- Task data -
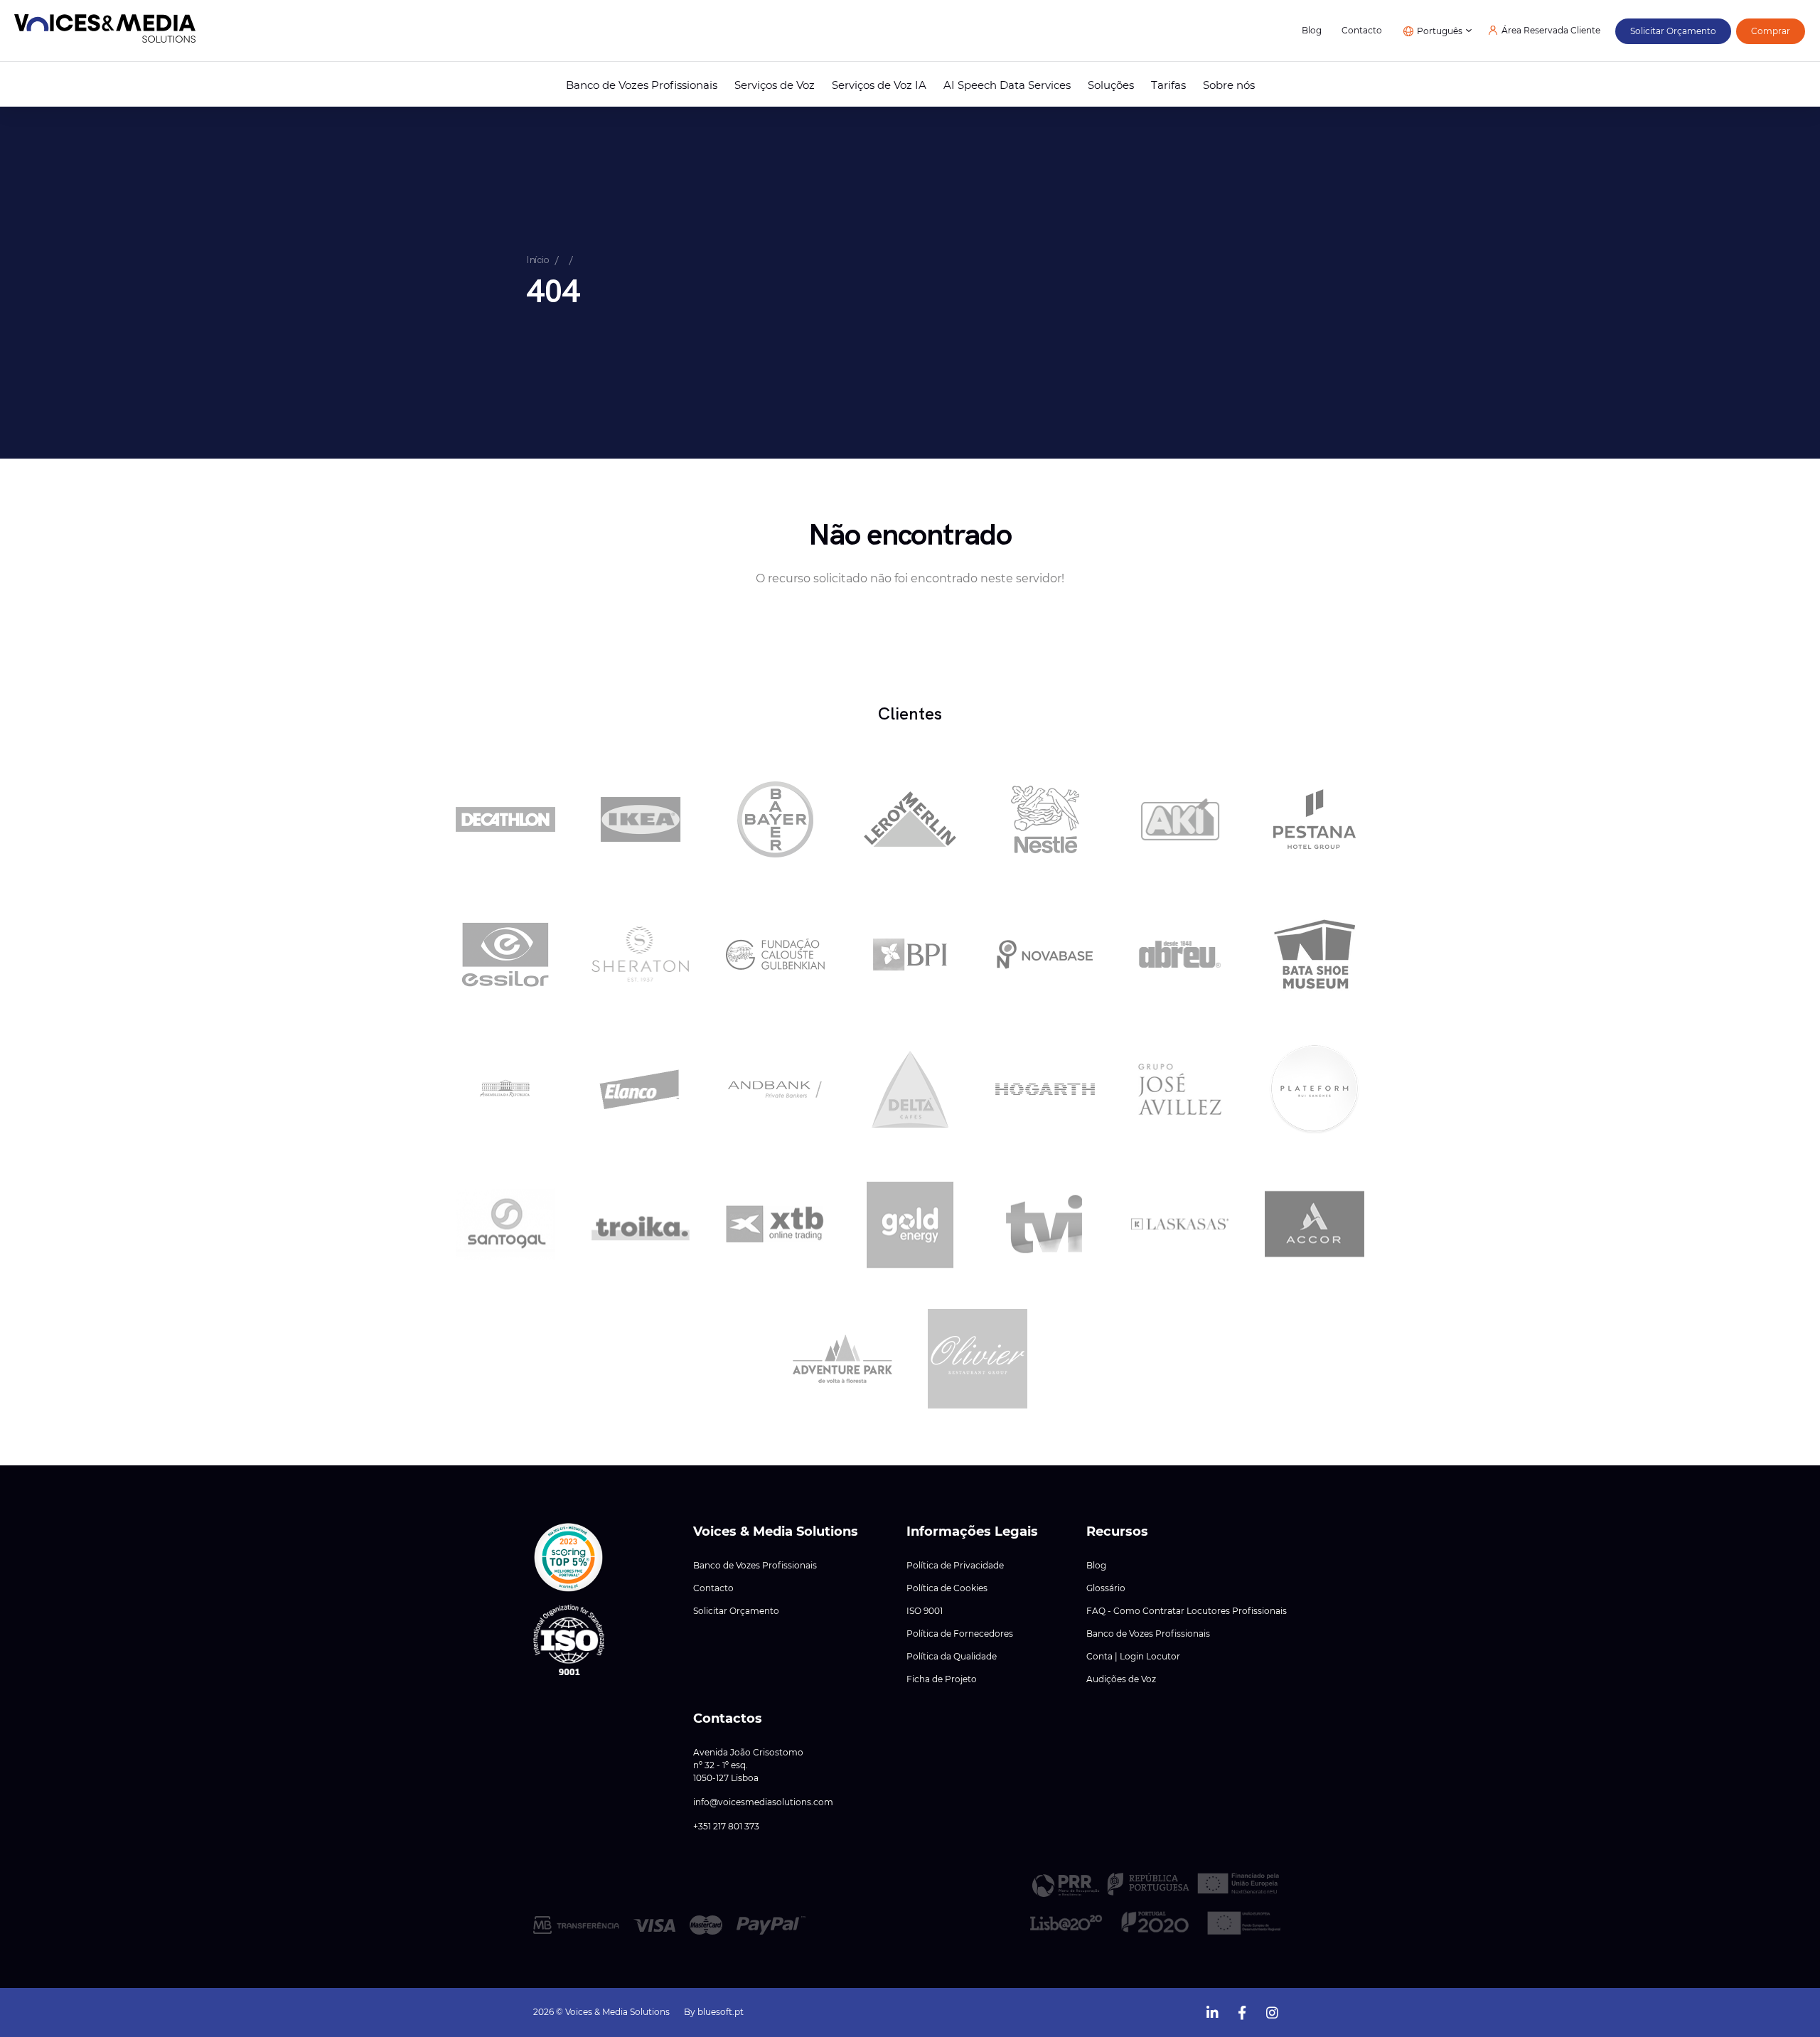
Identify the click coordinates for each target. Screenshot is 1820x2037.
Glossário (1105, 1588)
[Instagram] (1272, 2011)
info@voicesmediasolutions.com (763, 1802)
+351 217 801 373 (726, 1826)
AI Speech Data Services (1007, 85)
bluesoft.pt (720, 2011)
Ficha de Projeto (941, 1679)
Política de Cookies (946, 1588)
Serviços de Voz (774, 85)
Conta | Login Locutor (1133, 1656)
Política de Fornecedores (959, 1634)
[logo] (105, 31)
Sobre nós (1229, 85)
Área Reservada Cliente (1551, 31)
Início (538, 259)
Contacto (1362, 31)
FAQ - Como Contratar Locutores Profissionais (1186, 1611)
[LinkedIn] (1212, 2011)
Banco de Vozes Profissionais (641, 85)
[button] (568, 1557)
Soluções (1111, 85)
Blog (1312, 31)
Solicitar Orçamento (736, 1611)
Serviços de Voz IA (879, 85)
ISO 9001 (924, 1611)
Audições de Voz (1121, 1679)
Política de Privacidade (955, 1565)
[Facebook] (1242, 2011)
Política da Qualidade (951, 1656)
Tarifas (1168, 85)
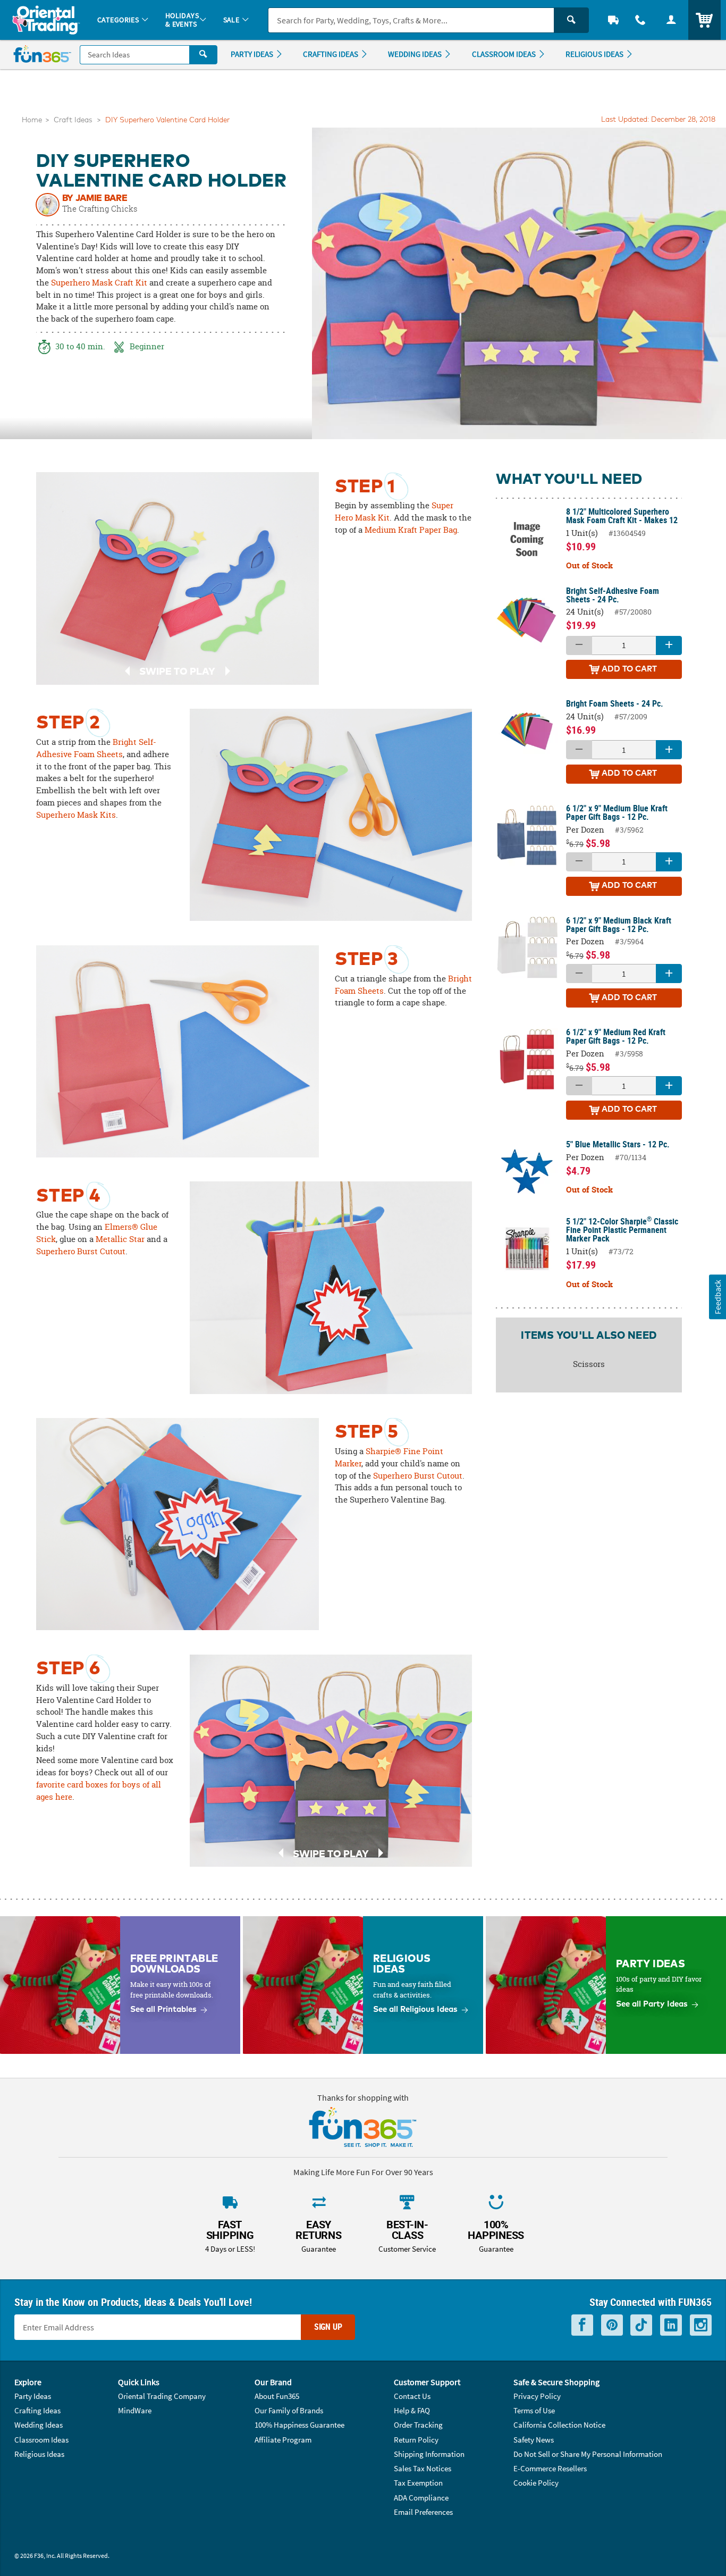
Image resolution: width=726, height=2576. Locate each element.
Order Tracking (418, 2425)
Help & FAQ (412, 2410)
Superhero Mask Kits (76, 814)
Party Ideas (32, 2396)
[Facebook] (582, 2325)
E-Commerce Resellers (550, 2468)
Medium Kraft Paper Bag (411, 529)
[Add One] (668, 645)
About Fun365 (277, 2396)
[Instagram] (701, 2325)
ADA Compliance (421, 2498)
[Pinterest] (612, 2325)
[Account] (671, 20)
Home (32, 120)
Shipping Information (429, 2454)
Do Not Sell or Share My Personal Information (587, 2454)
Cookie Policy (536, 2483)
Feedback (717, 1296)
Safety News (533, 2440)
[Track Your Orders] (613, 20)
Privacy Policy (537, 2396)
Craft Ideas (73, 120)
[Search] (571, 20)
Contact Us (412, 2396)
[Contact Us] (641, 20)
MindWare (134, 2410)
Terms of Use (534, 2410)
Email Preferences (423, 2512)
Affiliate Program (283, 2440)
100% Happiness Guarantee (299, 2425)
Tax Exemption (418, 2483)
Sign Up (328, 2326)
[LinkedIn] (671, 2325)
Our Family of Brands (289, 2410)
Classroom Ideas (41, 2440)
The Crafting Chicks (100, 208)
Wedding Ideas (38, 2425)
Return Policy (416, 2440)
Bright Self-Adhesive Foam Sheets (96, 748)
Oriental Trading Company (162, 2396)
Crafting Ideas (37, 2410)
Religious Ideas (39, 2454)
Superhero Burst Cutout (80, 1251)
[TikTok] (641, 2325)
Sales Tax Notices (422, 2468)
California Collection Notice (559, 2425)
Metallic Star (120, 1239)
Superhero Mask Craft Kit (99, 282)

- Required action -
Your task is to restate, word for word, each line from the one that includes "[Add One] (668, 645)" to the end of the records, with both ends included and nothing else.

- Output of the task -
[Add One] (668, 645)
About Fun365 (277, 2396)
[Instagram] (701, 2325)
ADA Compliance (421, 2498)
[Pinterest] (612, 2325)
[Account] (671, 20)
Home (32, 120)
Shipping Information (429, 2454)
Do Not Sell or Share My Personal Information (587, 2454)
Cookie Policy (536, 2483)
Feedback (717, 1296)
Safety News (533, 2440)
[Track Your Orders] (613, 20)
Privacy Policy (537, 2396)
Craft Ideas (73, 120)
[Search] (571, 20)
Contact Us (412, 2396)
[Contact Us] (641, 20)
MindWare (134, 2410)
Terms of Use (534, 2410)
Email Preferences (423, 2512)
Affiliate Program (283, 2440)
100% Happiness Guarantee (299, 2425)
Tax Exemption (418, 2483)
Sign Up (328, 2326)
[LinkedIn] (671, 2325)
Our Family of Brands (289, 2410)
Classroom Ideas (41, 2440)
The Crafting Chicks (100, 208)
Wedding Ideas (38, 2425)
Return Policy (416, 2440)
Bright Self-Adhesive Foam Sheets (96, 748)
Oriental Trading Company (162, 2396)
Crafting Ideas (37, 2410)
Religious Ideas (39, 2454)
Superhero Burst Cutout (80, 1251)
[TikTok] (641, 2325)
Sales Tax Notices (422, 2468)
California Collection Notice (559, 2425)
Metallic Star (120, 1239)
Superhero Mask Craft Kit (99, 282)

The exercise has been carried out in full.